_WHAT THE TASK ASKS_.
Quote verbatim the rows from the line containing "Follow the Learn more link" through the line containing "tap(418, 635)", including both of those lines.

[start of DATA SHOWN]

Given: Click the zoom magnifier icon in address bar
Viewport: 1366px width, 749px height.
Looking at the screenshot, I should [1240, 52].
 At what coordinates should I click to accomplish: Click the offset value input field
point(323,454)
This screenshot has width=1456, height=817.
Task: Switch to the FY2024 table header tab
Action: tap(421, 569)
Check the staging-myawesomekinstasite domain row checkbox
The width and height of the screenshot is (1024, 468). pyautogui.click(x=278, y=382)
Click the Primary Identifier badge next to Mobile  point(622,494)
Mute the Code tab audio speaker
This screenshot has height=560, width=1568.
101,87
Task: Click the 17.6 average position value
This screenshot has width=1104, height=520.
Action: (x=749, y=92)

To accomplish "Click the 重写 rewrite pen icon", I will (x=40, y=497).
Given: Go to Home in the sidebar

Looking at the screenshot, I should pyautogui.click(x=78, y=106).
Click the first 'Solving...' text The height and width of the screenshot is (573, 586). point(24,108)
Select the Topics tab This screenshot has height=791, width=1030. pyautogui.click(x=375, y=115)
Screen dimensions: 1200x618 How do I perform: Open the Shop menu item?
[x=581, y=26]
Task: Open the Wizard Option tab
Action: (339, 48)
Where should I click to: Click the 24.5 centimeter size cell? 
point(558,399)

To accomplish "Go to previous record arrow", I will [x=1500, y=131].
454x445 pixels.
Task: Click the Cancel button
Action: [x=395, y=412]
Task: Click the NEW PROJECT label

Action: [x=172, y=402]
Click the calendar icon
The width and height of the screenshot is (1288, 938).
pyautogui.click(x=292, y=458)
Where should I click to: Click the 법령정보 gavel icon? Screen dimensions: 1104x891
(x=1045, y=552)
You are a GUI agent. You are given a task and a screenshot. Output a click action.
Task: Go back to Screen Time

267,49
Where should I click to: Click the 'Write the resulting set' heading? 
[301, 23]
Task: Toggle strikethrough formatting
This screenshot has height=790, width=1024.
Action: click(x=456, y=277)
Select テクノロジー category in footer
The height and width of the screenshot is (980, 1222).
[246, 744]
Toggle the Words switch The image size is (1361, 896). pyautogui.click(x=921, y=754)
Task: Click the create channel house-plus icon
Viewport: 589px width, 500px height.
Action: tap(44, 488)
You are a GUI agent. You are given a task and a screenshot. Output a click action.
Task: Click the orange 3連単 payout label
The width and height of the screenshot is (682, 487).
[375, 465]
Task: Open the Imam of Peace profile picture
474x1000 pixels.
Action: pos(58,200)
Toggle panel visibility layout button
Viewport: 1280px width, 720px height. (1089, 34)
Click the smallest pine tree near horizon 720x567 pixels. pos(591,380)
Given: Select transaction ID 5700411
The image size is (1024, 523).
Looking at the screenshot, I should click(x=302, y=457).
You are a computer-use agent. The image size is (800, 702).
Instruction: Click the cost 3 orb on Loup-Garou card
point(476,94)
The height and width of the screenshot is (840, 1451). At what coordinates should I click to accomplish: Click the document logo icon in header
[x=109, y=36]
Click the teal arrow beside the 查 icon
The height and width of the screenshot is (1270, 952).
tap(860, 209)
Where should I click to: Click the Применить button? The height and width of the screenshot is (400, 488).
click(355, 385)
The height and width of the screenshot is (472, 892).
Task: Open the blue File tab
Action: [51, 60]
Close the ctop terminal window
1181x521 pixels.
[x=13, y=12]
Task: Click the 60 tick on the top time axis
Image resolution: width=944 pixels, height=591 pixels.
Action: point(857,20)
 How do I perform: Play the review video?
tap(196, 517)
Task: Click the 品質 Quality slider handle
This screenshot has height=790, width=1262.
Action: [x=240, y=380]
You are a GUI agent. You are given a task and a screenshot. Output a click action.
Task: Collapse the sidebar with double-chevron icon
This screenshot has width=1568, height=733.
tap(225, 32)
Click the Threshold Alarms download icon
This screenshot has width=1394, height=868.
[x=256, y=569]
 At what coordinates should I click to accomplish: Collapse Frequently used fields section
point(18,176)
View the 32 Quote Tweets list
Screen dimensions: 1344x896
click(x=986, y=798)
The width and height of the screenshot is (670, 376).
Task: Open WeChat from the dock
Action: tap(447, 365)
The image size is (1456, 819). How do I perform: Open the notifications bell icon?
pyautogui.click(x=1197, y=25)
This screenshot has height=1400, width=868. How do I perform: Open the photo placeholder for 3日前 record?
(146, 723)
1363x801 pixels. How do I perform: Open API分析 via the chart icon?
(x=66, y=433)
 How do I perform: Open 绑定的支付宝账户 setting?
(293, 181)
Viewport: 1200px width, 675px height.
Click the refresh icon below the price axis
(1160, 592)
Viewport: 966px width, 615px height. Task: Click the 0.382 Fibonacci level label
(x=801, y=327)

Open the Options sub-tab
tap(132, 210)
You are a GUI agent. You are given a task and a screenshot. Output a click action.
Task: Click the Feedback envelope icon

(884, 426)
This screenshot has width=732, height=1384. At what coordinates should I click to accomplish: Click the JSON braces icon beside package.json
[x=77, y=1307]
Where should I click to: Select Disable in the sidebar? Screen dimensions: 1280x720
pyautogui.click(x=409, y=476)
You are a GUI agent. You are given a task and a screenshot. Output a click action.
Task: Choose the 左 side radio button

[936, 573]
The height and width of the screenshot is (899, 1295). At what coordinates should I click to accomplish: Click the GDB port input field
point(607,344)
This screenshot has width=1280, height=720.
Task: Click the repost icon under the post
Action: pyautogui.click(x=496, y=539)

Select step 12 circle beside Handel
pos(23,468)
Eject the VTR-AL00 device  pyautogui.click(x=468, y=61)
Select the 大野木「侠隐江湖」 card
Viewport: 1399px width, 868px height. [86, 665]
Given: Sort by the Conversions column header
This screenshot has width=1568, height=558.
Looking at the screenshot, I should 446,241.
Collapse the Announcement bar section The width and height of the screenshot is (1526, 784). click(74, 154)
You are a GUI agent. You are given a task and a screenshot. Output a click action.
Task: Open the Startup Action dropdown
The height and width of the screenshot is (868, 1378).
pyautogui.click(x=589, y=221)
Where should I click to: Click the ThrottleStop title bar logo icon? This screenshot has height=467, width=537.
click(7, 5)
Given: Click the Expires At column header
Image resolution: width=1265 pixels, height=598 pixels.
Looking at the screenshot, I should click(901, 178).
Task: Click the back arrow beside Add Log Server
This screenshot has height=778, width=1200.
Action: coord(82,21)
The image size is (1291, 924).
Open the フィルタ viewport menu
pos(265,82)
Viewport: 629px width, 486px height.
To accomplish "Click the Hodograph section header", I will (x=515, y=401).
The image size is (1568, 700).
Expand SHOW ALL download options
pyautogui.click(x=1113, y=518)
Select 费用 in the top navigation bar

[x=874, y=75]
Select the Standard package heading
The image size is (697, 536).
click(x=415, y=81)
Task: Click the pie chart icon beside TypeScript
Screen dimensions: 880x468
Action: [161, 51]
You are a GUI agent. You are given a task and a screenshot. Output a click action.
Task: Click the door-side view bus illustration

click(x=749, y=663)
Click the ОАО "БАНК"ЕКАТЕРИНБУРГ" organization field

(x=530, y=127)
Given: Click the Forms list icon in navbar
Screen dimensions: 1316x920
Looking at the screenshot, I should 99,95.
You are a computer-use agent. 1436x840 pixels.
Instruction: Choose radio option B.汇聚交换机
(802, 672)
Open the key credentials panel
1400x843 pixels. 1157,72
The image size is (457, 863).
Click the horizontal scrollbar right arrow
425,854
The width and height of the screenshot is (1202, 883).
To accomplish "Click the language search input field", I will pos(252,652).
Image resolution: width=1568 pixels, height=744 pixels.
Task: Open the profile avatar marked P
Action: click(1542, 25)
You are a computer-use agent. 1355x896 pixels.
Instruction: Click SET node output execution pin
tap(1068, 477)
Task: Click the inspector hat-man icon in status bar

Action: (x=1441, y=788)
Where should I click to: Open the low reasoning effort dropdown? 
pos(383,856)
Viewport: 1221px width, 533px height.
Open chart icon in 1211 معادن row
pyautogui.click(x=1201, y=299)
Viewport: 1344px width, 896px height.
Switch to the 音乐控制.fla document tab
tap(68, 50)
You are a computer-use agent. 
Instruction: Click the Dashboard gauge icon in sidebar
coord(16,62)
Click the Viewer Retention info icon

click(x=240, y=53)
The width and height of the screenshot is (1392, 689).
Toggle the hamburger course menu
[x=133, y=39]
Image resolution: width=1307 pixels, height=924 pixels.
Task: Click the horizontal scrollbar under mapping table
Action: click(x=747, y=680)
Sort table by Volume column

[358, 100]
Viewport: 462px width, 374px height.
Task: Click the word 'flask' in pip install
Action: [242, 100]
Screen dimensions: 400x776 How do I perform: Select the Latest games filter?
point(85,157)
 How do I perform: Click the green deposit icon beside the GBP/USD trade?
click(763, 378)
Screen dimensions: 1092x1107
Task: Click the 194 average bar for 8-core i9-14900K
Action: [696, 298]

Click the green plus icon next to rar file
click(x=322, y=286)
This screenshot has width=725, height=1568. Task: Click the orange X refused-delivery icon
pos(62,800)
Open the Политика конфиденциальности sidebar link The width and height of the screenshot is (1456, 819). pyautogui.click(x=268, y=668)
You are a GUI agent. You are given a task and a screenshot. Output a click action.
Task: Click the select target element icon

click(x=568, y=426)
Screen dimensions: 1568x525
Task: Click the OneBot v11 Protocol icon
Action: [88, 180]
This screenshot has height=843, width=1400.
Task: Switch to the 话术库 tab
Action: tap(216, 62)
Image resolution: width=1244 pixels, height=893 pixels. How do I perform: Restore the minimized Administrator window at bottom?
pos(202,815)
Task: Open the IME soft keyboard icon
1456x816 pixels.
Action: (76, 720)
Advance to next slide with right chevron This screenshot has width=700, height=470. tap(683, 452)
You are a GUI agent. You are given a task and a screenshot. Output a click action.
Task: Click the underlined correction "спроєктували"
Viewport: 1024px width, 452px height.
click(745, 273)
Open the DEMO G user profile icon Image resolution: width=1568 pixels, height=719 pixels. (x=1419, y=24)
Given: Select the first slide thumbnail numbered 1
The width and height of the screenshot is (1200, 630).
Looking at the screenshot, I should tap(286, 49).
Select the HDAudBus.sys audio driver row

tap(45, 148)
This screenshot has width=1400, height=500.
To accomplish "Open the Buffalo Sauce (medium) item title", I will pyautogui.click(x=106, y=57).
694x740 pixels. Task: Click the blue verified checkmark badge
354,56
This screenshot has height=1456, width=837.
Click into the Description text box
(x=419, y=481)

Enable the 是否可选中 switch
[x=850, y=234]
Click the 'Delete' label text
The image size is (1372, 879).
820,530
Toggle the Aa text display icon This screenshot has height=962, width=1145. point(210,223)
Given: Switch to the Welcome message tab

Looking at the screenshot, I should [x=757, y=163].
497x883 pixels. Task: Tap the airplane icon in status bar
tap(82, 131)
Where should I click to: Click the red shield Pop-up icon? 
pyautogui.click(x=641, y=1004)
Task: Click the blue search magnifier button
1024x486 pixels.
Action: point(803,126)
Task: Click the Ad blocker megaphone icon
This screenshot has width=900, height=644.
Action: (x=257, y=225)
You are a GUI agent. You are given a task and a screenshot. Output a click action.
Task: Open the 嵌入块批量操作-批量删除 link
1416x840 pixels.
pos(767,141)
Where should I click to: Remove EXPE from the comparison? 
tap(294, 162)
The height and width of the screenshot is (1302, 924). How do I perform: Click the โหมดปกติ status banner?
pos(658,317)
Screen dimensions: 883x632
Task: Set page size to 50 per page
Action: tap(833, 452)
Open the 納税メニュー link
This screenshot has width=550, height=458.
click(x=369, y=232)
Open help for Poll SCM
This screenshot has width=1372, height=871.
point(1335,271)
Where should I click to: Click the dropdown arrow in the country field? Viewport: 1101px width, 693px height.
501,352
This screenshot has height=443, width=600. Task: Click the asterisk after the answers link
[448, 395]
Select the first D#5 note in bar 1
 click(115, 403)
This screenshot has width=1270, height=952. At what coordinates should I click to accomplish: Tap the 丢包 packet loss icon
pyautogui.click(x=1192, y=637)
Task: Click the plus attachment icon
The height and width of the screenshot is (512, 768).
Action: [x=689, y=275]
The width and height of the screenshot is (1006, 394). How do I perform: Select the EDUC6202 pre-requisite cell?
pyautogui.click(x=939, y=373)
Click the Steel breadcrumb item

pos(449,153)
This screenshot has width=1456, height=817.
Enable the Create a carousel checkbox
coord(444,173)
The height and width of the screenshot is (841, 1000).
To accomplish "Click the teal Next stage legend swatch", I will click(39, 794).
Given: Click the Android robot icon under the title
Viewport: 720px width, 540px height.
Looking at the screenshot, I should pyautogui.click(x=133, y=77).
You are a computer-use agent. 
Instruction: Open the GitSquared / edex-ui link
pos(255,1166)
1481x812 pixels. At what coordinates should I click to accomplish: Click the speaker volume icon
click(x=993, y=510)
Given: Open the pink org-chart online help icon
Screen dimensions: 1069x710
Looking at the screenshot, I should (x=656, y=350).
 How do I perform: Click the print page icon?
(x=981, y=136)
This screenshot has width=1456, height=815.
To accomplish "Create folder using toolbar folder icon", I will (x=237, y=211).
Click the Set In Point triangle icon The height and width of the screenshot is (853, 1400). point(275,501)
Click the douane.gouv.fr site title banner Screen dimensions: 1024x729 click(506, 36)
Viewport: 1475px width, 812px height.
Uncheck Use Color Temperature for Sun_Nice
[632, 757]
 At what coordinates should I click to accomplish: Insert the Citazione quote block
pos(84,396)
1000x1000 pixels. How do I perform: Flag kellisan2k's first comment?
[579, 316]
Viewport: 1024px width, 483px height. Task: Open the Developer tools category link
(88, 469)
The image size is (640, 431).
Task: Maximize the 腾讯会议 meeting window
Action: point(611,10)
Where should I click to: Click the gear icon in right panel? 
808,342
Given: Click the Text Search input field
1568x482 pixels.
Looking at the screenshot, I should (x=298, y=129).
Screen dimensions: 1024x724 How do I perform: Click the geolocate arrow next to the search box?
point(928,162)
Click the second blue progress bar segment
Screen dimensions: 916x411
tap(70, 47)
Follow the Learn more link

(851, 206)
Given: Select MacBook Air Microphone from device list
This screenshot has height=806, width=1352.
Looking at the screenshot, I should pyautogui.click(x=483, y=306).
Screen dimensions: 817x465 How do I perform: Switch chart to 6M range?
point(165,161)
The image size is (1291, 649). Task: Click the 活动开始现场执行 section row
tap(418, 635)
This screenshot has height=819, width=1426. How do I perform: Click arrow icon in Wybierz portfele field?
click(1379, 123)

[end of DATA SHOWN]

_PROBLEM SOLUTION_.
Follow the Learn more link

(851, 206)
Given: Select MacBook Air Microphone from device list
This screenshot has height=806, width=1352.
Looking at the screenshot, I should pyautogui.click(x=483, y=306).
Screen dimensions: 817x465 How do I perform: Switch chart to 6M range?
point(165,161)
The image size is (1291, 649). Task: Click the 活动开始现场执行 section row
tap(418, 635)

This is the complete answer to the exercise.